Challenge
Repeat the records verbatim, beginning with the line that contains "Remove the Silver $2250 plan" and continuing through the end of the records.

=====

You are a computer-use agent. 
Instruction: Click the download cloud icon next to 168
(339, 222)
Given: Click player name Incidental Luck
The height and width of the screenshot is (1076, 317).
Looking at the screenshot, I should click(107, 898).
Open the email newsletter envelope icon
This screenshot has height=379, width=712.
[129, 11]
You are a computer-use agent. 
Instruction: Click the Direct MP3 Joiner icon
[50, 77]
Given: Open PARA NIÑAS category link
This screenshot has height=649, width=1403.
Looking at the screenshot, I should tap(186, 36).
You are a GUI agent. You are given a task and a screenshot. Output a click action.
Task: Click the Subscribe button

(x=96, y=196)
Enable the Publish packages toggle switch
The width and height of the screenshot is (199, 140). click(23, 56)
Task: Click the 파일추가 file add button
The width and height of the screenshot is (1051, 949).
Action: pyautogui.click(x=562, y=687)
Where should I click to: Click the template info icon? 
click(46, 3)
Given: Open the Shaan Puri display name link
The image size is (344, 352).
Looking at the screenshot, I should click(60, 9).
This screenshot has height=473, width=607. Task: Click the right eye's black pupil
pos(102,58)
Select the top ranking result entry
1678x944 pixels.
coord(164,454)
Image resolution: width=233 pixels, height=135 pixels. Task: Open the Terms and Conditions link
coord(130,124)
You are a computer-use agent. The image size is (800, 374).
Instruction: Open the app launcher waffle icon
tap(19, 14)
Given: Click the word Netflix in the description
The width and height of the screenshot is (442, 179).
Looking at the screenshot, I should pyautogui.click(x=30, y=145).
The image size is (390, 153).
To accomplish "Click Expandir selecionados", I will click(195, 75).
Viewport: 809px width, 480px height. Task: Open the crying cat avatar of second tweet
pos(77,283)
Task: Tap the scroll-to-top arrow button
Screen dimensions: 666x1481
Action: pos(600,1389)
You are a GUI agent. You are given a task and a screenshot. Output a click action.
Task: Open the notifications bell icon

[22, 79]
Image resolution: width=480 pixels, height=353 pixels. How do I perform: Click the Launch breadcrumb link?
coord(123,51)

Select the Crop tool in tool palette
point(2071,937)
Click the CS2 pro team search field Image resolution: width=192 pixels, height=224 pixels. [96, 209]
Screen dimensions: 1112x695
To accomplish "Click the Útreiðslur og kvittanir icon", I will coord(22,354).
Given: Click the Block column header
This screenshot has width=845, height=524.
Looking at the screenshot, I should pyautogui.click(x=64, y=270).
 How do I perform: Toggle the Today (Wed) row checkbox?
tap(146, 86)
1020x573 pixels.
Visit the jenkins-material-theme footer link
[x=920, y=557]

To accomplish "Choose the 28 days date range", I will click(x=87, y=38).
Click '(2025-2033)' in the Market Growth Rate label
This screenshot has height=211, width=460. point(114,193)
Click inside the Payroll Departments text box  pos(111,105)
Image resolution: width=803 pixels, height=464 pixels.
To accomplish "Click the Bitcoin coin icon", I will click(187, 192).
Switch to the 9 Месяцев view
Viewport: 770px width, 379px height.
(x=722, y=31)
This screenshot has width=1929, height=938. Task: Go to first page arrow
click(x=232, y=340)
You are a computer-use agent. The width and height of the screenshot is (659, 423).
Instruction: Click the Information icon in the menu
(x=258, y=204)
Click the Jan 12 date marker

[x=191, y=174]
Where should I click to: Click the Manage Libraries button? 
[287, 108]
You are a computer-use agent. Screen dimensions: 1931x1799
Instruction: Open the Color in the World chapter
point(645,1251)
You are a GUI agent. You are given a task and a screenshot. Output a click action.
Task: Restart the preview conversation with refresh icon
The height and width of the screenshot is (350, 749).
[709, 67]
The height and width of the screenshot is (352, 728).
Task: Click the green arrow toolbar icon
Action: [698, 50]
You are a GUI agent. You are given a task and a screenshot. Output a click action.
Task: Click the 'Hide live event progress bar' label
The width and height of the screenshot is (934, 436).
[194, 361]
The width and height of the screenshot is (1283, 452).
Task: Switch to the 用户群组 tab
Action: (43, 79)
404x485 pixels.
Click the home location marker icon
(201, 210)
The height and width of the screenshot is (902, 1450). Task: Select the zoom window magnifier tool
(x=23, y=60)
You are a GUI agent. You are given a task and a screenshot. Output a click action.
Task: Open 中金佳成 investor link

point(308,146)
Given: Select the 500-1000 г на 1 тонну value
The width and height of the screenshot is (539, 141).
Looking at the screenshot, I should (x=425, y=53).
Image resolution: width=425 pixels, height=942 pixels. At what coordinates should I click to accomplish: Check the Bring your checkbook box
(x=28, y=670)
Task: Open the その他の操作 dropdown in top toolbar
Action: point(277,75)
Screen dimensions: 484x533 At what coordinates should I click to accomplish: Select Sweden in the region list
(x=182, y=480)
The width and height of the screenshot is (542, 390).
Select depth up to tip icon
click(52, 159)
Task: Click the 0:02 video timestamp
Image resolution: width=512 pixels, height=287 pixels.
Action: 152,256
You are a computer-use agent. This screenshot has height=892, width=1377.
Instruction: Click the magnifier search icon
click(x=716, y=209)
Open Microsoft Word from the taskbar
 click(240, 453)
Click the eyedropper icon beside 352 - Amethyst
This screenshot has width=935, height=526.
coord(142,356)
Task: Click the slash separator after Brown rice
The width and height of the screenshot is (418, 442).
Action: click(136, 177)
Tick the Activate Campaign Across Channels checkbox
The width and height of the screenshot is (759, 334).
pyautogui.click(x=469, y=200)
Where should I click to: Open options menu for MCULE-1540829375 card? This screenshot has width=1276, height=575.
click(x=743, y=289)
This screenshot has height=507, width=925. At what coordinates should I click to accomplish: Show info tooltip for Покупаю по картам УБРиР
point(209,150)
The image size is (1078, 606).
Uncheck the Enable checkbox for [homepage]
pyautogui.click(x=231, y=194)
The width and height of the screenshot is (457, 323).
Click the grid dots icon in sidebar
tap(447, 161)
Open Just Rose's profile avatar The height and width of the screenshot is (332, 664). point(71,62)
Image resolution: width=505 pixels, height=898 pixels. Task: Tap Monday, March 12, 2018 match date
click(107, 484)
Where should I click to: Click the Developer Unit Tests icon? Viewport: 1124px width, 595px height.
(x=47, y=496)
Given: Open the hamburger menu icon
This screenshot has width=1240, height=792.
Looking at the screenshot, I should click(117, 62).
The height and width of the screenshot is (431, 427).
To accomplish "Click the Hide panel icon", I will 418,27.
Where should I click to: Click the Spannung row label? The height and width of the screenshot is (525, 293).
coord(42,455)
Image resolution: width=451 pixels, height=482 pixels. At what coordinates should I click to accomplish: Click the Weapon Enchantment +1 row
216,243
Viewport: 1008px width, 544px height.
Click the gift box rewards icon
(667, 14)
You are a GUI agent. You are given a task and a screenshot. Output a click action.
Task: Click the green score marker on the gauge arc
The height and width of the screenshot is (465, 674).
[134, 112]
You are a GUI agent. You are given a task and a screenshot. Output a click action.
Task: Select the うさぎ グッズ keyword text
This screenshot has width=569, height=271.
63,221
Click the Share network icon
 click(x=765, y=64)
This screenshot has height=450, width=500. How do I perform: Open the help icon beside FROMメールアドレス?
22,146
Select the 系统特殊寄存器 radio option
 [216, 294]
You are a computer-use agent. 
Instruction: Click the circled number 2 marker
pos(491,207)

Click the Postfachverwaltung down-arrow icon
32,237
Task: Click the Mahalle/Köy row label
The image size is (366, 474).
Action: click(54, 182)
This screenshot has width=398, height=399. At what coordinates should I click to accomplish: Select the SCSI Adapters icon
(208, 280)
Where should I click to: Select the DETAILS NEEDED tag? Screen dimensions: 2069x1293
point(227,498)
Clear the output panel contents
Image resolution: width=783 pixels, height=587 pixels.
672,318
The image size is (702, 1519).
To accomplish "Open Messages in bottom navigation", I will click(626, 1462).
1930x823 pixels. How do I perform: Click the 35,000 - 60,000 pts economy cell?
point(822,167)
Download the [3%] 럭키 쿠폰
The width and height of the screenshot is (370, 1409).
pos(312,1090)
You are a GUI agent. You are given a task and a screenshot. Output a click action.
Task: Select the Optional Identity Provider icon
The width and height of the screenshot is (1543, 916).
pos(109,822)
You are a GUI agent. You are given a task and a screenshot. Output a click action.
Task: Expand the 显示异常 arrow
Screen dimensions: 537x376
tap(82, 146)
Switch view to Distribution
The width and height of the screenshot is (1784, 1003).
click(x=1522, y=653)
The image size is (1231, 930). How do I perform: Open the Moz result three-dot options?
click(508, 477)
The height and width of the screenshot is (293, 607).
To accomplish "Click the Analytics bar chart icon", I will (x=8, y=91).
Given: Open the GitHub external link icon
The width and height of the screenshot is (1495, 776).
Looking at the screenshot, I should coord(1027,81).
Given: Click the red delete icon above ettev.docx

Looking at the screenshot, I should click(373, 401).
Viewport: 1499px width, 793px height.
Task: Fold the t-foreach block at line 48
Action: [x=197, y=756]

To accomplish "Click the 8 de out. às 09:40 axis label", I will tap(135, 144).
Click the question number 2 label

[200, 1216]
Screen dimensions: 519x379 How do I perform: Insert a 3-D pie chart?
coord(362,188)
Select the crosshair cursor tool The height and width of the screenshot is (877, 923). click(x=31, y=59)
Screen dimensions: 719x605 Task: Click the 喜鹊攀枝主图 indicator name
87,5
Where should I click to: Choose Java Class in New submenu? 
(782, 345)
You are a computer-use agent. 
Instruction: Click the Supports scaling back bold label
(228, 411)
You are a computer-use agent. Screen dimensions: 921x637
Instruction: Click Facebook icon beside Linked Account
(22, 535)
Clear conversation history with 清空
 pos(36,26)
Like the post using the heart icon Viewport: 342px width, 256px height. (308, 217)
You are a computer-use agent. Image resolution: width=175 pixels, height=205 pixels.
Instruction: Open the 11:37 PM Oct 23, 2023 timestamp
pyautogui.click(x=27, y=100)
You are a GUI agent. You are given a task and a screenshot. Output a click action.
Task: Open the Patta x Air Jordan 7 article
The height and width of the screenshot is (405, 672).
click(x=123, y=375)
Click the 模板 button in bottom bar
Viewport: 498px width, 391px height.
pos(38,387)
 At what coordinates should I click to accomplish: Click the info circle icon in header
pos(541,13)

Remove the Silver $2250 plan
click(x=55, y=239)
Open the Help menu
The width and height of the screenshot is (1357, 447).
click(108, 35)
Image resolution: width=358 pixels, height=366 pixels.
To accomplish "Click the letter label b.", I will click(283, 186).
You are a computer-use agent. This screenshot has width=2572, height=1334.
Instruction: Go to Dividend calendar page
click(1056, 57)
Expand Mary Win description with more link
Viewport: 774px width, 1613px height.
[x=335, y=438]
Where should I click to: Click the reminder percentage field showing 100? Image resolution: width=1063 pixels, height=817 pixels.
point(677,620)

=====

Answer to this task
Remove the Silver $2250 plan
click(x=55, y=239)
Open the Help menu
The width and height of the screenshot is (1357, 447).
click(108, 35)
Image resolution: width=358 pixels, height=366 pixels.
To accomplish "Click the letter label b.", I will click(283, 186).
You are a computer-use agent. This screenshot has width=2572, height=1334.
Instruction: Go to Dividend calendar page
click(1056, 57)
Expand Mary Win description with more link
Viewport: 774px width, 1613px height.
[x=335, y=438]
Where should I click to: Click the reminder percentage field showing 100? Image resolution: width=1063 pixels, height=817 pixels.
point(677,620)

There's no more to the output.